** Begin THE RECORDS **

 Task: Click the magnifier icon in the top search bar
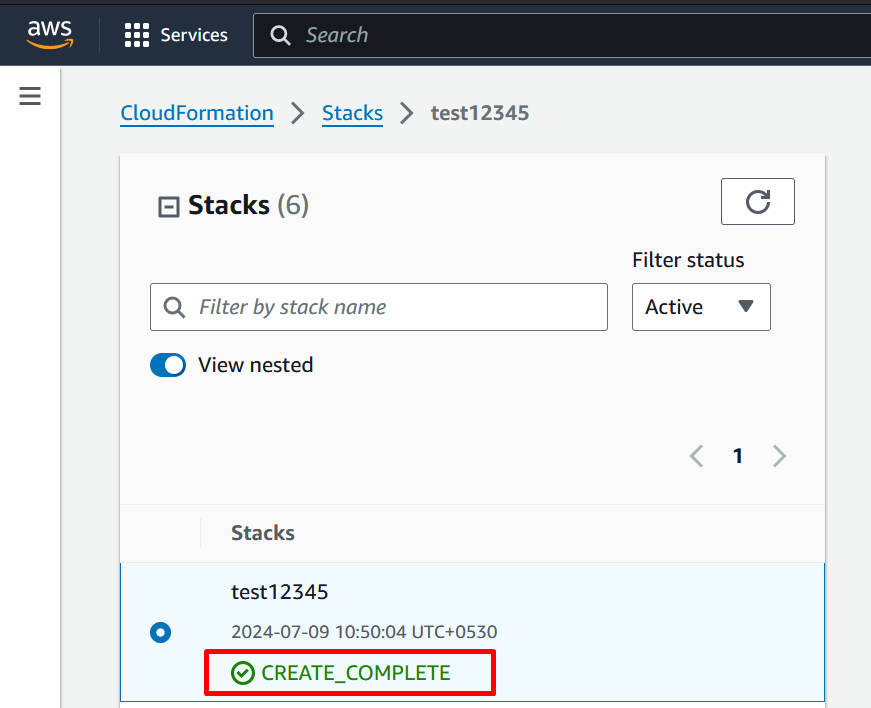(280, 35)
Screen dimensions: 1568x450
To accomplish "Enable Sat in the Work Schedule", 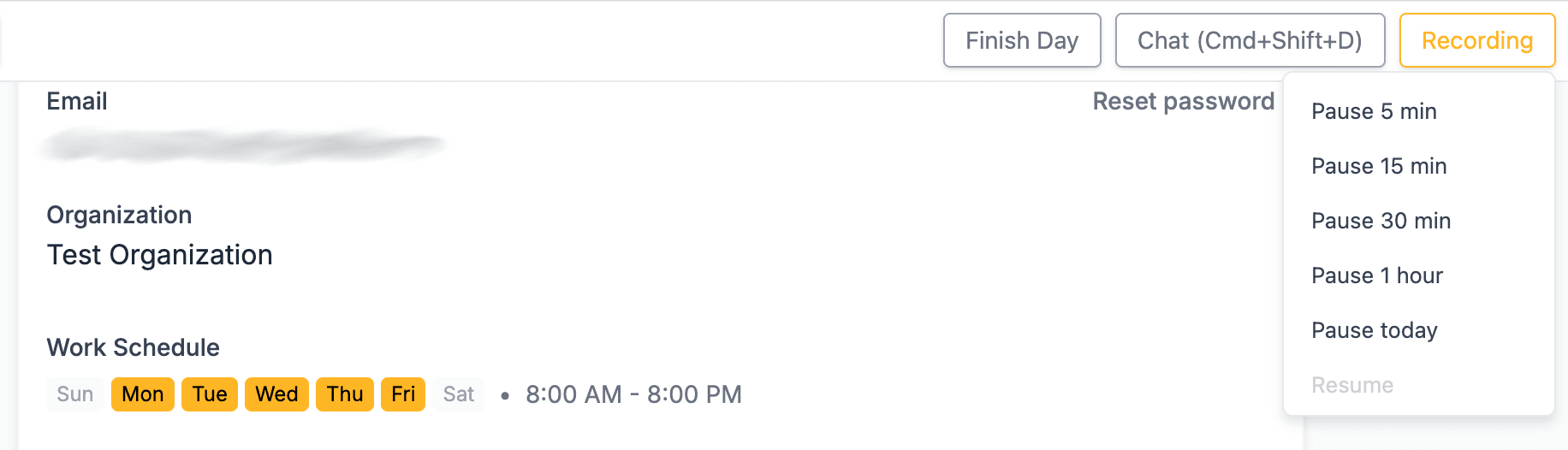I will click(459, 394).
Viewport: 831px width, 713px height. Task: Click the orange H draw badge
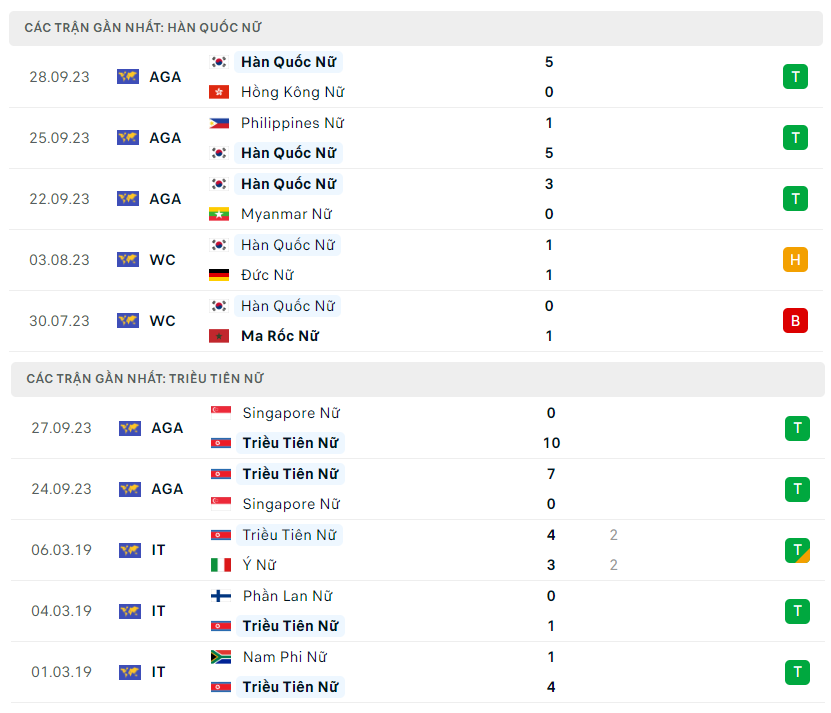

** End THE RECORDS **

_EXERCISE INSTRUCTIONS_:
Gather every line in the records above that contains the word "Task", listing those lines in the order they appear.

_SOLUTION TO THIS PROBLEM_:
 Task: Click the magnifier icon in the top search bar
Viewport: 831px width, 713px height. Task: Click the orange H draw badge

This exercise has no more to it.